Confronting evil at St. Jerome's

By 
  • January 16, 2009
{mosimage}Dr. Evil has a secret, and he’s itching to tell.

For eight years, Prof. David Seljak has been teaching one of the most popular courses at St. Jerome’s University at the University of Waterloo . The course is often called Evil 101 . Ever since late in the summer of 2000 when Seljak covered campus lamp posts and bulletin boards with posters advertising “Evil” in 240 point Arial Bold type, the religious studies professor has been able to attract as many as 1,000 students a year to his course. He often has to turn students away because he simply can’t fit any more into the lecture hall.

Seljak’s secret is that the course title only tells half the story.

“In fact, the course is mostly about good,” Seljak told The Catholic Register.

This month Seljak is giving a compressed version of his evil course in three free public lectures as part of the annual St. Jerome’s lecture series (Jan. 16, 23 and 30). Under the title “Confronting Evil Today,” Seljak uncovers the hidden gem of Catholic social teaching.

Getting the word “evil” out there front and centre doesn’t just attract crowds, it also has a way of focussing the mind, said Seljak.

“People see that word and it nails something in the psyche that ‘Ethical Issues in Contemporary Society’ does not,” he said.

Showing film footage of what Allied soldiers found in Nazi death camps as the Second World War ended and presenting the facts of starvation and child deaths in once-colonized countries, Seljak doesn’t shy away from what evil looks like or what it means.

“I don’t mind traumatizing students. I think that’s the real Catholic ethos behind the course. Catholics have never shied away from traumatizing their children if it will do them some good — teaching them about heaven and hell,” he said. “Yes, it will scar you for life, but in a good way.”

Seljak doesn’t just confront evil. He also stares down the slur against Catholic social teaching that it is merely sentimental liberalism wrapped up in turgid, gooey God-talk.

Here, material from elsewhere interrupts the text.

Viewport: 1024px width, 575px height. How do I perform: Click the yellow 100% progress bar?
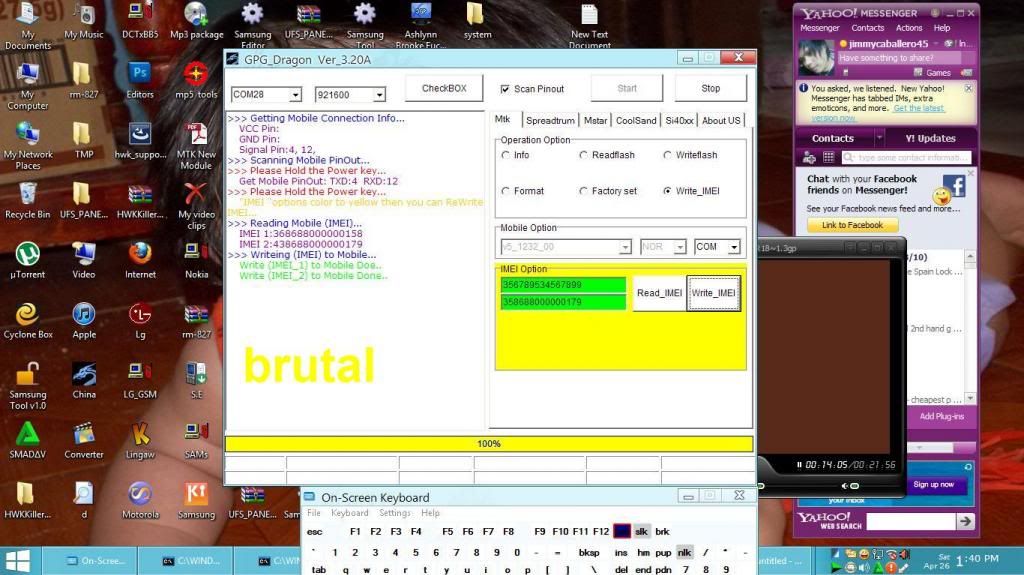tap(488, 444)
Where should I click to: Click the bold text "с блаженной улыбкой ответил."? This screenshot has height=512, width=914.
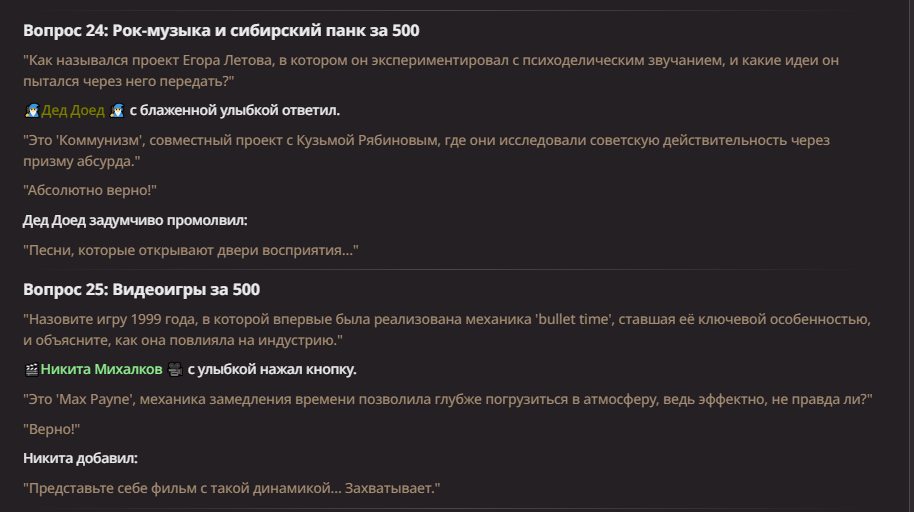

“I’m not a pinko-liberal,” he declares. “There are some people who are going to label you as left-leaning, but a lot of the Catholic take on social justice is actually rooted in conservatism. It’s rooted in the idea that human beings are a family, and therefore we’re responsible for each other.”

Seljak is particularly inspired by Pope John Paul II’s critique of capitalism.

“He argued we were making a god of something that was supposed to be, and was, limited — very useful, good, but limited,” he said.

A mistaken ideology of markets as the solution to everything has concrete and evil consequences, said Seljak.

“You can do evil by taking that limited thing and believing it is infinitely good — that it is good everywhere and at all times,” he said. “Then we end up, as we do today, allowing millions of people to starve, to die of diseases that are easily treatable, because we have this abiding faith in the market.”

When Seljak started teaching at St. Jerome’s his course was called “Peace, Justice and Development.” It attracted about 10 students per semester.

“The usual suspects — people in the peace and conflict studies program at UW (University of Waterloo) and social justice Catholics,” he said. “I really felt I was preaching to the choir.”

These days the evil course is offered on campus and by distance education. It takes a look at how a range of world religions respond to evil, from the Hinduism of Mohandis Ghandi to Jewish responses to the Holocaust. By concentrating on such heroes as Sr. Helen Prejean of Dead Man Walking fame, Seljak ensures that both good and evil have a face.